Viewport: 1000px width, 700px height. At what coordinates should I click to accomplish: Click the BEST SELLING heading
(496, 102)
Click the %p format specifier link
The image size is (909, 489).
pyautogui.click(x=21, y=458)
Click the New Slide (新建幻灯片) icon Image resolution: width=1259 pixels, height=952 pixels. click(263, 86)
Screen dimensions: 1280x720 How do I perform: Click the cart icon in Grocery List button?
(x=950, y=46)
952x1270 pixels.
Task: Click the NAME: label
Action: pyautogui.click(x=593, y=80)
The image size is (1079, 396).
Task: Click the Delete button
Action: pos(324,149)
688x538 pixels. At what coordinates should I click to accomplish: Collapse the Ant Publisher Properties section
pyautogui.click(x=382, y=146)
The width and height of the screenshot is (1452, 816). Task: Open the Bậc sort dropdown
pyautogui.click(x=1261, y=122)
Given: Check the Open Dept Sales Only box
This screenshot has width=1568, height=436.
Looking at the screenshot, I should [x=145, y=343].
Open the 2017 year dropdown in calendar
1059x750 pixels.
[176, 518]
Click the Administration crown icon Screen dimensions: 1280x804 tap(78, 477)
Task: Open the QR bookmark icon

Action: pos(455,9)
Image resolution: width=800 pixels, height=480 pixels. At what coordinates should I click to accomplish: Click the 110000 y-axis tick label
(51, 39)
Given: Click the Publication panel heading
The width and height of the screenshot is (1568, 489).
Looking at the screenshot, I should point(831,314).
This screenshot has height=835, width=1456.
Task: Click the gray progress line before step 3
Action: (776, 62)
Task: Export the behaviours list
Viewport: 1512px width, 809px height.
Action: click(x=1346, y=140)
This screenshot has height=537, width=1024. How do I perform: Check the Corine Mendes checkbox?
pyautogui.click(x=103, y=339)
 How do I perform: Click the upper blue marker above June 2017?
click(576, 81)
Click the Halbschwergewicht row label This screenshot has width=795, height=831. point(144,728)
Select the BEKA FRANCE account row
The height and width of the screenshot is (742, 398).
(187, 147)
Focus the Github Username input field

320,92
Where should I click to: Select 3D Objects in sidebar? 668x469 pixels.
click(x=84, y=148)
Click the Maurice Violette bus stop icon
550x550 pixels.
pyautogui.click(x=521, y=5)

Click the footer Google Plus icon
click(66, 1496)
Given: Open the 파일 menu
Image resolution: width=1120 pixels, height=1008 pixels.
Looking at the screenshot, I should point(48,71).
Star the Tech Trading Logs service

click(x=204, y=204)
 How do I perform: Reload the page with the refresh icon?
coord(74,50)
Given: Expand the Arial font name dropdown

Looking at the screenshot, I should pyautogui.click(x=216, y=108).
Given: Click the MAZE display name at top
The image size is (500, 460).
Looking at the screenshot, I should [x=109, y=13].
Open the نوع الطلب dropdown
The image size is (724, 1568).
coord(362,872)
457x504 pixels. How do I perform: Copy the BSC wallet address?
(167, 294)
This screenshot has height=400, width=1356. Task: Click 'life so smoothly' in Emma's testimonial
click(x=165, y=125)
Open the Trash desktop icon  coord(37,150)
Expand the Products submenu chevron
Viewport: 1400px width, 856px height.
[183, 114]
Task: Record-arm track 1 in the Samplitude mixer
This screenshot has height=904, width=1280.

* * *

WORK REQUIRED
Lines from the one with "457x504 pixels. How" through the final line of the listing above should be duplicated word for word, and nothing else included.

ANSWER
457x504 pixels. How do I perform: Copy the BSC wallet address?
(167, 294)
This screenshot has height=400, width=1356. Task: Click 'life so smoothly' in Emma's testimonial
click(x=165, y=125)
Open the Trash desktop icon  coord(37,150)
Expand the Products submenu chevron
Viewport: 1400px width, 856px height.
[183, 114]
Task: Record-arm track 1 in the Samplitude mixer
This screenshot has height=904, width=1280.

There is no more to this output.